▸ **YOUR INSTRUCTIONS**:
From the first line of the material through the line that holds "Task: Click the 170,20 ask price in MARKETS", repeat each line exactly and skip any picture.

▸ **RECORDS FOR THIS EXERCISE**:
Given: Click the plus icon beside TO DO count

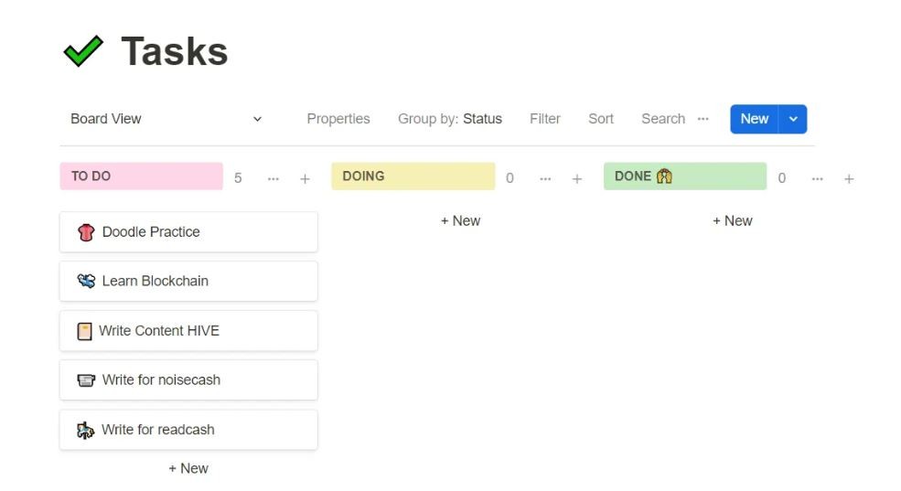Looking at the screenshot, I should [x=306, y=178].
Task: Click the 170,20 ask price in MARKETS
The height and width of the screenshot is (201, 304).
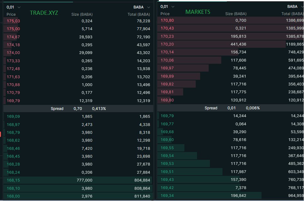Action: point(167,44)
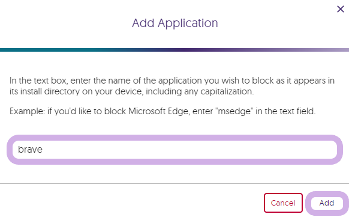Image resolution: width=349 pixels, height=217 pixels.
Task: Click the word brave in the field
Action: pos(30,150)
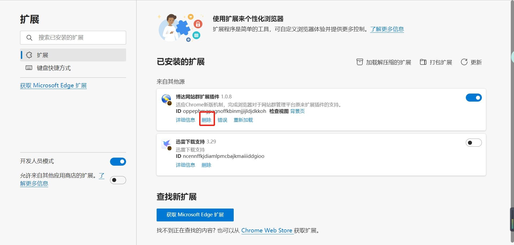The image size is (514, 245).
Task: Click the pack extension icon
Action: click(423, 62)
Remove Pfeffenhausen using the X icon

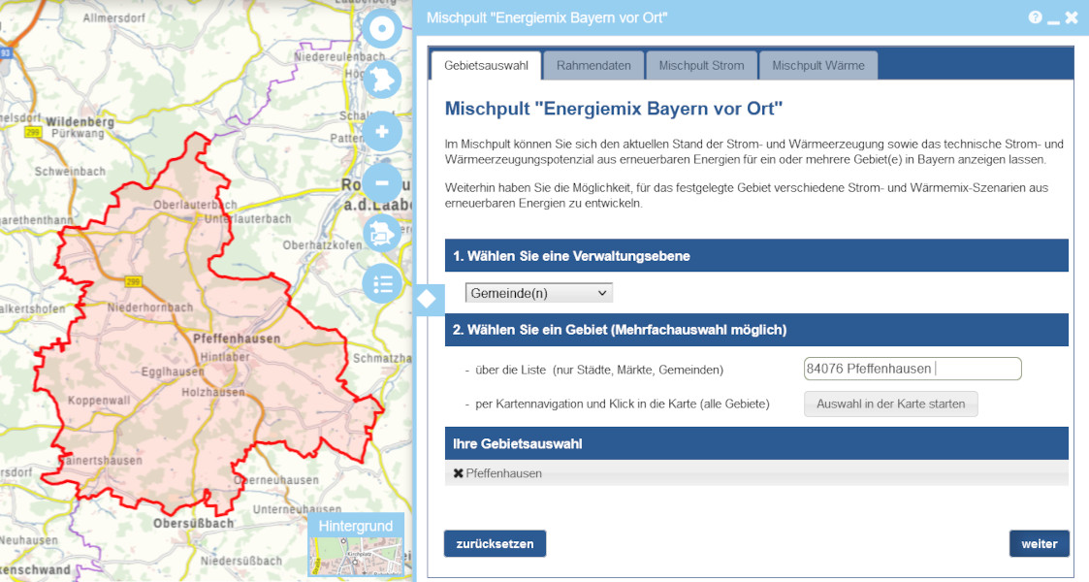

▸ **SOLUTION TO THIS EXERCISE**:
Given: Click the plus icon beside TO DO count

Looking at the screenshot, I should [x=306, y=178].
Task: Click the 170,20 ask price in MARKETS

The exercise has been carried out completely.